Artavazd Peleshyan celebrates 85th birthday
Prominent Armenian filmmaker, screenwriter and film theorist Artavazd Peleshyan celebrates his 85th birthday anniversary on Wednesday,
He is renowned for developing a style of cinematographic perspective known as distance montage, combining perception of depth with oncoming entities, such as running packs of antelope or hordes of humans. Filmmaker Sergei Parajanov called Peleshyan "one of the few authentic geniuses in the world of cinema". Peleshyan was awarded the title of Merited Artist of the Armenian SSR in 1979 and Merited Artist of the Russian Federation in 1995.
Peleshyan's films have been described as being on the border between a documentary and a feature film, somewhat reminiscent of the work of such avant-garde filmmakers as Bruce Conner, rather than of conventional documentaries. However, it has been noted that his work, unlike Maya Deren's, is not firmly within the avant-garde, and that it does not try to explore the absurd. Peleshyan's films have been summarized as "a poetic view of life transferred onto film."
He has made extensive use of archive footage, mixed in with his own shots, with fast inter-cutting between the two. Telephoto lenses are often used to get "candid camera" shots of people engaging in mundane tasks.
Most of Peleshyan's films are short, ranging from 6 to about 60 minutes long, and feature no dialogue. However, music and sound effects play nearly as important a role in his films as the visual images in contributing towards the artistic whole. Nearly all of his films were shot in black-and-white.

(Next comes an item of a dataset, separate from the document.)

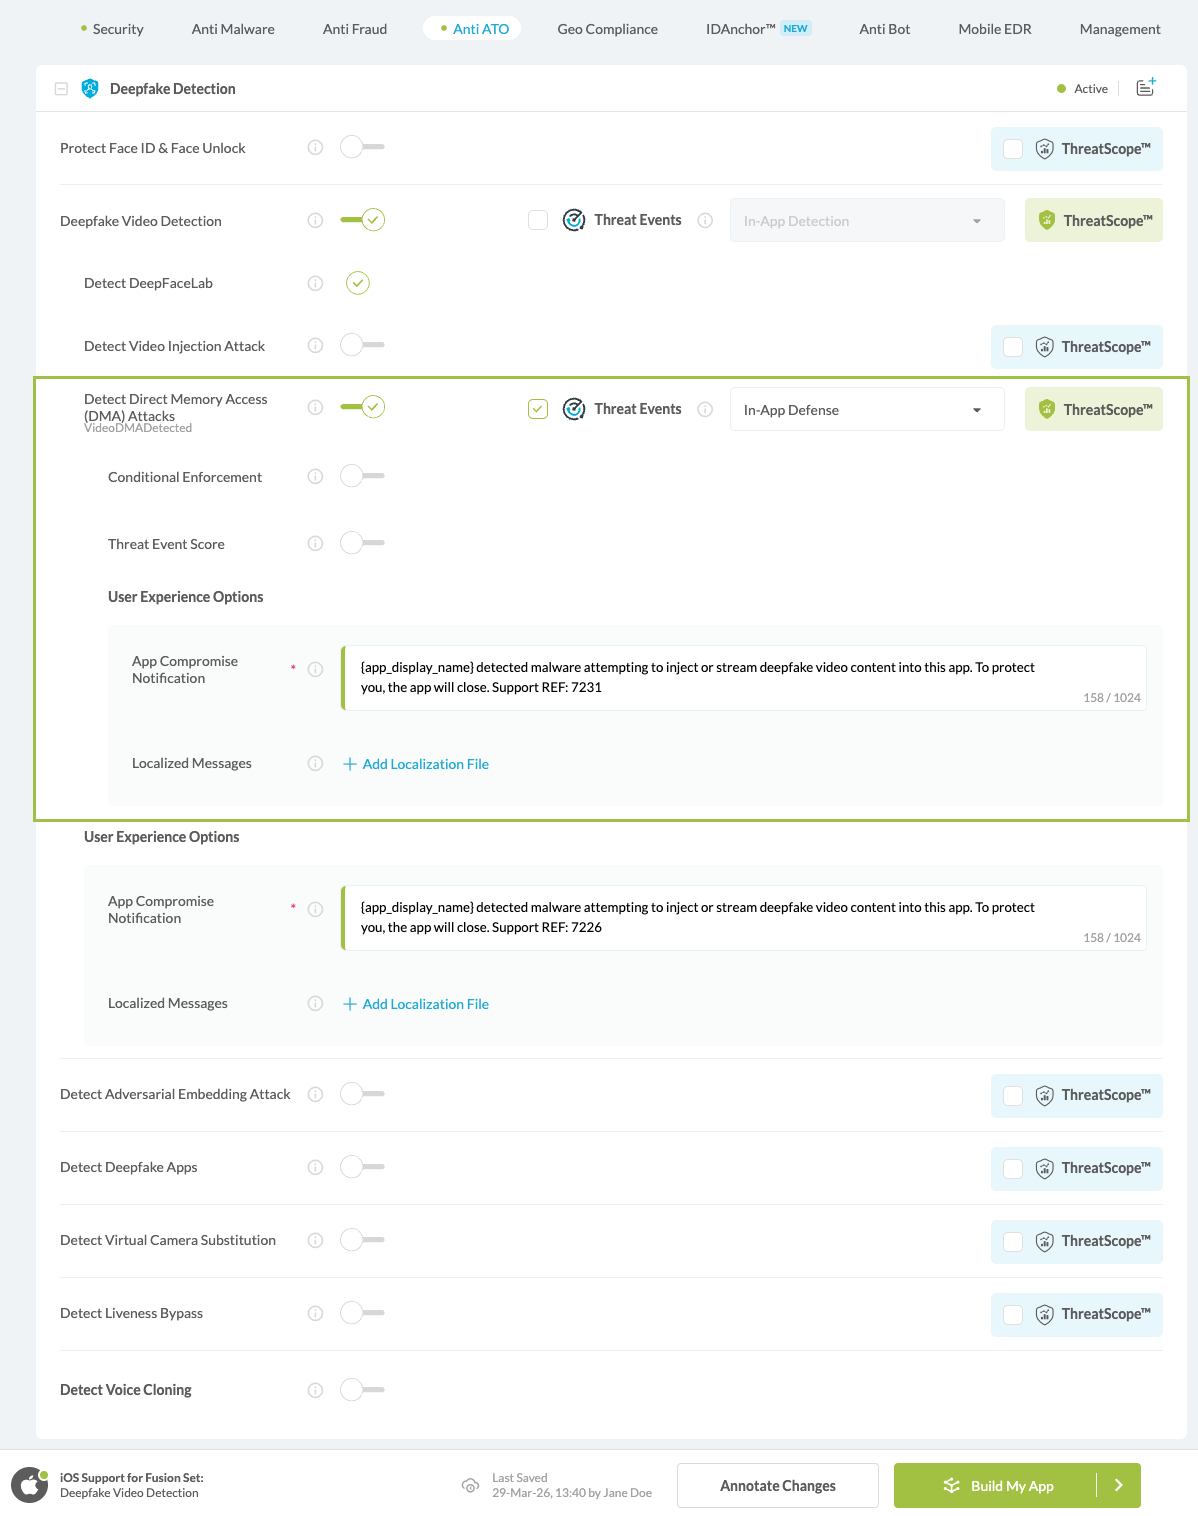Screen dimensions: 1198x1516
Task: Open the In-App Detection dropdown
Action: [x=866, y=220]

Artavazd Peleshyan's most significant film is considered, by many critics, to be The Seasons (1975), shot by cinematographer Mikhail Vartanov. It is a look at the contradiction and harmony between humans and nature and was the last collaboration between Peleshian and Vartanov, Armenia's two most important documentary auteurs, who first worked together on The Autumn Pastoral (1971).
Peleshyan is also the author of a range of theoretical works, such as his 1988 book My Cinema.
Being from a country removed from internationally significant cinema circles, Peleshyan's efforts were not initially well-recognized by critics of world cinema. Since the fall of the Soviet Union, he has made two more short films, Life (1993) and The End (1994). He is now living in Moscow. His most recent film, Nature (French: La nature), was edited at the ZKM | Center for Art and Media Karlsruhe in 2005-2006 and had its world premiere in 2020.